— Start of INFORMATION GIVEN —

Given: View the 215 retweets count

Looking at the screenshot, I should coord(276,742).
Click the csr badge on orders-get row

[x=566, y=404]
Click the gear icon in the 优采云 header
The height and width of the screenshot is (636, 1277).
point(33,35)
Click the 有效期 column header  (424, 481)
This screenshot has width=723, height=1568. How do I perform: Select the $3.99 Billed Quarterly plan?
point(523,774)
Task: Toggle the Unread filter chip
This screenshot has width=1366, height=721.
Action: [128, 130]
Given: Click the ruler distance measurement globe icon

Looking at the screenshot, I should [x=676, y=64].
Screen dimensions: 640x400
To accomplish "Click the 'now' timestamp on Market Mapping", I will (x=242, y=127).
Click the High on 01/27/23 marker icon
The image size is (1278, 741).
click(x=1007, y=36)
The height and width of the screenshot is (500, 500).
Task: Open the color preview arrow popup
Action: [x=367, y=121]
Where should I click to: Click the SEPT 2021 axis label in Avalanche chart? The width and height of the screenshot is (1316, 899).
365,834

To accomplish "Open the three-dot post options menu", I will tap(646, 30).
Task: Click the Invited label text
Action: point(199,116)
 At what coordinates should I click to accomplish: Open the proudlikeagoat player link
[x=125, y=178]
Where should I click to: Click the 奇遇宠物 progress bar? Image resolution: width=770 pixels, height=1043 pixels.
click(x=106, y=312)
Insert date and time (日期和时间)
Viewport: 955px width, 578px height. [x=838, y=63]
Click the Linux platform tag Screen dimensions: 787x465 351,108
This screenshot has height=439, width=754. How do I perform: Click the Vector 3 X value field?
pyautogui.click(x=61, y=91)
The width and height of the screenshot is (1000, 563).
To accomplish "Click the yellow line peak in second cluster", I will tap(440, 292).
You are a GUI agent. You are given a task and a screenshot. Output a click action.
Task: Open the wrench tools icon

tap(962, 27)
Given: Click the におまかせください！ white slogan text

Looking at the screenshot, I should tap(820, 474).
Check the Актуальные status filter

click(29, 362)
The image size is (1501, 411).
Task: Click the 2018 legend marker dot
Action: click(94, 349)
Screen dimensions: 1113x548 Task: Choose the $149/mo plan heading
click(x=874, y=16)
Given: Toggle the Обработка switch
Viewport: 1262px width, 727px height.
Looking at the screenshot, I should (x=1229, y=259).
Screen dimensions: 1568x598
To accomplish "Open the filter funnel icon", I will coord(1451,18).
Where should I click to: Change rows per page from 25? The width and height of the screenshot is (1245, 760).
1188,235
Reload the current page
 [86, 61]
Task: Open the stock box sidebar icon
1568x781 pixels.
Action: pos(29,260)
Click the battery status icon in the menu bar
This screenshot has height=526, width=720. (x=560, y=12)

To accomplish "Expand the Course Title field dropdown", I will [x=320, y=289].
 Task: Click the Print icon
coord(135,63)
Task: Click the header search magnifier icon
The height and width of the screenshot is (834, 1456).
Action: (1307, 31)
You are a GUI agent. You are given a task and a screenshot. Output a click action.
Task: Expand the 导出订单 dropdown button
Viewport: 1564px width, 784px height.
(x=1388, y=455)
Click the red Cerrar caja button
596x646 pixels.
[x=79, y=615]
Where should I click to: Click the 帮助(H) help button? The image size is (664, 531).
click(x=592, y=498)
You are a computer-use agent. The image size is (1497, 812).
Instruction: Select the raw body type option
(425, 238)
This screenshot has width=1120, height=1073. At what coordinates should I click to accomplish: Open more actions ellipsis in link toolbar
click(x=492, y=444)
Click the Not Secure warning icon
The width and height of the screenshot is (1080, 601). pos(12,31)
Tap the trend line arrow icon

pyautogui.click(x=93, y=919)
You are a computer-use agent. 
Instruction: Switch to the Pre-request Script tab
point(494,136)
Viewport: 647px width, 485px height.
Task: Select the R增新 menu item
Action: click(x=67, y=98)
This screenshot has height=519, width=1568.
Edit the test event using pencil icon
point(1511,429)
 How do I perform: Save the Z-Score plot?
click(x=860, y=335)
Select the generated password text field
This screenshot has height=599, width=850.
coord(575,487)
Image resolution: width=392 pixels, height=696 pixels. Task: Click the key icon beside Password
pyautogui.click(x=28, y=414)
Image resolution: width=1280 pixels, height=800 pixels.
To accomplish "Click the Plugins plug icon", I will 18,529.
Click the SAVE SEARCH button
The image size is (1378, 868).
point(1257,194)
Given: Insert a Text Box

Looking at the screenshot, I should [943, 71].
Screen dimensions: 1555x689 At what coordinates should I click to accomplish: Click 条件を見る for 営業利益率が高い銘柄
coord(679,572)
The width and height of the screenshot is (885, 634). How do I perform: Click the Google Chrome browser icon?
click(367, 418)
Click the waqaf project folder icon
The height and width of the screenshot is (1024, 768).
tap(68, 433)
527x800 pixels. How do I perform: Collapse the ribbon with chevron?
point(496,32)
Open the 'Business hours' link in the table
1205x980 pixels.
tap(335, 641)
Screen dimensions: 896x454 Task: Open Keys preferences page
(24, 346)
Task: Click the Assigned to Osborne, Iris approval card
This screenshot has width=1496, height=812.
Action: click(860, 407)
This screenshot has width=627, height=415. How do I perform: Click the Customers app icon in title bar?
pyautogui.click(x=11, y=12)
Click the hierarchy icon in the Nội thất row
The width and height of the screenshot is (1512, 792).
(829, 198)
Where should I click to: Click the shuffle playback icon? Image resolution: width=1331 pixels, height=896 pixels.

— End of INFORMATION GIVEN —

GIVEN EXERCISE.
Quote every item above word for word, with nothing changed.

EXERCISE RESULT.
Given: View the 215 retweets count

Looking at the screenshot, I should coord(276,742).
Click the csr badge on orders-get row

[x=566, y=404]
Click the gear icon in the 优采云 header
The height and width of the screenshot is (636, 1277).
point(33,35)
Click the 有效期 column header  (424, 481)
This screenshot has width=723, height=1568. How do I perform: Select the $3.99 Billed Quarterly plan?
point(523,774)
Task: Toggle the Unread filter chip
This screenshot has width=1366, height=721.
Action: [128, 130]
Given: Click the ruler distance measurement globe icon

Looking at the screenshot, I should [x=676, y=64].
Screen dimensions: 640x400
To accomplish "Click the 'now' timestamp on Market Mapping", I will (x=242, y=127).
Click the High on 01/27/23 marker icon
The image size is (1278, 741).
click(x=1007, y=36)
The height and width of the screenshot is (500, 500).
Task: Open the color preview arrow popup
Action: [x=367, y=121]
Where should I click to: Click the SEPT 2021 axis label in Avalanche chart? The width and height of the screenshot is (1316, 899).
365,834

To accomplish "Open the three-dot post options menu", I will tap(646, 30).
Task: Click the Invited label text
Action: point(199,116)
 At what coordinates should I click to accomplish: Open the proudlikeagoat player link
[x=125, y=178]
Where should I click to: Click the 奇遇宠物 progress bar? Image resolution: width=770 pixels, height=1043 pixels.
click(x=106, y=312)
Insert date and time (日期和时间)
Viewport: 955px width, 578px height. [x=838, y=63]
Click the Linux platform tag Screen dimensions: 787x465 351,108
This screenshot has height=439, width=754. How do I perform: Click the Vector 3 X value field?
pyautogui.click(x=61, y=91)
The width and height of the screenshot is (1000, 563).
To accomplish "Click the yellow line peak in second cluster", I will tap(440, 292).
You are a GUI agent. You are given a task and a screenshot. Output a click action.
Task: Open the wrench tools icon

tap(962, 27)
Given: Click the におまかせください！ white slogan text

Looking at the screenshot, I should tap(820, 474).
Check the Актуальные status filter

click(29, 362)
The image size is (1501, 411).
Task: Click the 2018 legend marker dot
Action: click(94, 349)
Screen dimensions: 1113x548 Task: Choose the $149/mo plan heading
click(x=874, y=16)
Given: Toggle the Обработка switch
Viewport: 1262px width, 727px height.
Looking at the screenshot, I should (x=1229, y=259).
Screen dimensions: 1568x598
To accomplish "Open the filter funnel icon", I will coord(1451,18).
Where should I click to: Change rows per page from 25? The width and height of the screenshot is (1245, 760).
1188,235
Reload the current page
 [86, 61]
Task: Open the stock box sidebar icon
1568x781 pixels.
Action: pos(29,260)
Click the battery status icon in the menu bar
This screenshot has height=526, width=720. (x=560, y=12)

To accomplish "Expand the Course Title field dropdown", I will [x=320, y=289].
 Task: Click the Print icon
coord(135,63)
Task: Click the header search magnifier icon
The height and width of the screenshot is (834, 1456).
Action: (1307, 31)
You are a GUI agent. You are given a task and a screenshot. Output a click action.
Task: Expand the 导出订单 dropdown button
Viewport: 1564px width, 784px height.
(x=1388, y=455)
Click the red Cerrar caja button
596x646 pixels.
[x=79, y=615]
Where should I click to: Click the 帮助(H) help button? The image size is (664, 531).
click(x=592, y=498)
You are a computer-use agent. The image size is (1497, 812).
Instruction: Select the raw body type option
(425, 238)
This screenshot has width=1120, height=1073. At what coordinates should I click to accomplish: Open more actions ellipsis in link toolbar
click(x=492, y=444)
Click the Not Secure warning icon
The width and height of the screenshot is (1080, 601). pos(12,31)
Tap the trend line arrow icon

pyautogui.click(x=93, y=919)
You are a computer-use agent. 
Instruction: Switch to the Pre-request Script tab
point(494,136)
Viewport: 647px width, 485px height.
Task: Select the R增新 menu item
Action: click(x=67, y=98)
This screenshot has height=519, width=1568.
Edit the test event using pencil icon
point(1511,429)
 How do I perform: Save the Z-Score plot?
click(x=860, y=335)
Select the generated password text field
This screenshot has height=599, width=850.
coord(575,487)
Image resolution: width=392 pixels, height=696 pixels. Task: Click the key icon beside Password
pyautogui.click(x=28, y=414)
Image resolution: width=1280 pixels, height=800 pixels.
To accomplish "Click the Plugins plug icon", I will 18,529.
Click the SAVE SEARCH button
The image size is (1378, 868).
point(1257,194)
Given: Insert a Text Box

Looking at the screenshot, I should [943, 71].
Screen dimensions: 1555x689 At what coordinates should I click to accomplish: Click 条件を見る for 営業利益率が高い銘柄
coord(679,572)
The width and height of the screenshot is (885, 634). How do I perform: Click the Google Chrome browser icon?
click(367, 418)
Click the waqaf project folder icon
The height and width of the screenshot is (1024, 768).
tap(68, 433)
527x800 pixels. How do I perform: Collapse the ribbon with chevron?
point(496,32)
Open the 'Business hours' link in the table
1205x980 pixels.
tap(335, 641)
Screen dimensions: 896x454 Task: Open Keys preferences page
(24, 346)
Task: Click the Assigned to Osborne, Iris approval card
This screenshot has width=1496, height=812.
Action: click(860, 407)
This screenshot has width=627, height=415. How do I perform: Click the Customers app icon in title bar?
pyautogui.click(x=11, y=12)
Click the hierarchy icon in the Nội thất row
The width and height of the screenshot is (1512, 792).
(829, 198)
Where should I click to: Click the shuffle playback icon? Image resolution: width=1331 pixels, height=896 pixels.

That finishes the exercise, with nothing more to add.